Virgin Australia has unveiled a relaunch plan under its new owner Bain Capital.

As part of the new plan, the airline will operate only Boeing 737s, cut 3,000 jobs, and scrap its low-cost carrier Tigerair. 

The airline, which went into voluntary administration in April, was bought by US private equity group Bain Capital in June.  

Virgin Australia said in a statement that it plans to become “stronger, more profitable and competitive” airline as it exits voluntary administration.

The Australian carrier says it will remove all of its ATR, Boeing 777, Airbus A330 and Tigerair Airbus A320 aircraft as it moves to an all-Boeing 737 fleet. The airline’s regional and charter fleet will remain. 

About 3,000 staff members will lose jobs under the new plan. Virgin Australia Group CEO and managing director Paul Scurrah said in a statement that the airline plans to employ around 6,000 people “when the market recovers, with aspirations for up to 8,000 in the future”.

Bain Capital’s plans for the airline will also see the end of of the Tigerair brand, which the airline says “will be discontinued in the market as there is not sufficient customer demand to support two carriers at this time”.

Tigerair Australia’s Air Operator Certificate (AOC) will be kept to support the option to operate an ultra-low-cost carrier in the future when the domestic market can support it, says the airline. 
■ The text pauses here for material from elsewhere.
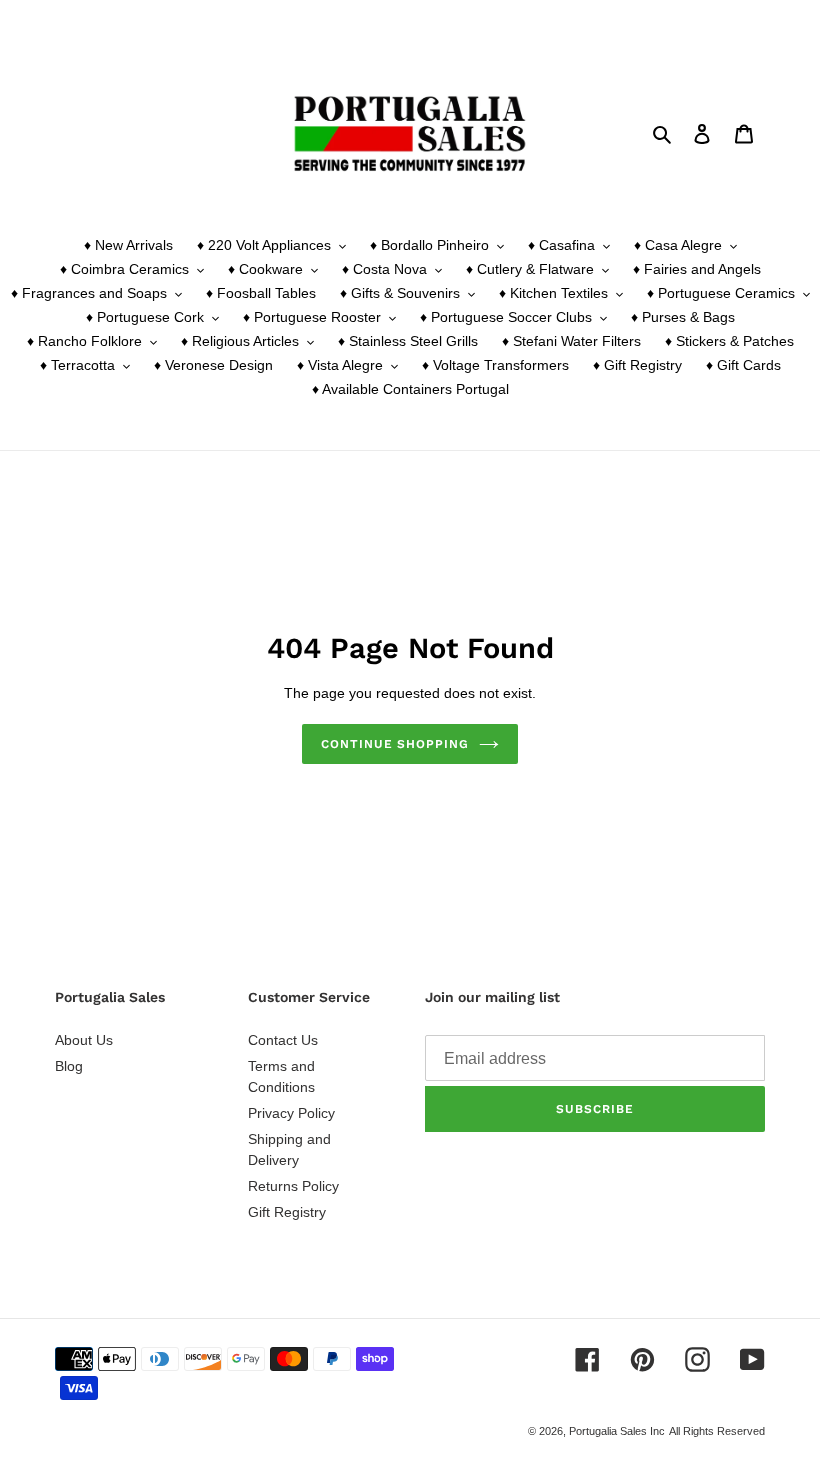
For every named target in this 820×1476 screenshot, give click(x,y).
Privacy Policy (291, 1113)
Long-haul international flights will continue to be suspended until global travel demand recovers. The airline says “given current international travel restrictions”, it will continue to suspend flights to Los Angeles and Tokyo with the intention to restart flights and grow long-haul flights “when sufficient demand returns”.

Virgin Australia Group CEO and managing director Paul Scurrah said in a statement posted on the airline’s website that many Australian airports are recording passenger numbers less than three per cent of last year as the aviation and tourism sectors continue to face uncertainty amid the Covid-19 pandemic.

“Demand for domestic and short-haul international travel is likely to take at least three years to return to pre-Covid-19 levels, with the real chance it could be longer, which means as a business we must make changes to ensure the Virgin Australia Group is successful in this new world,” he said.

The airline said while it will not turn into a budget carrier, it seeks to become “the best value carrier in the market”.

As part of the company’s future network plans, the carrier says it will continue to offer its customers “frequent capital city connections” and services to leisure and regional markets.

The airline will also maintain a network of lounges in “key domestic locations” with a plan to re-open when demand returns.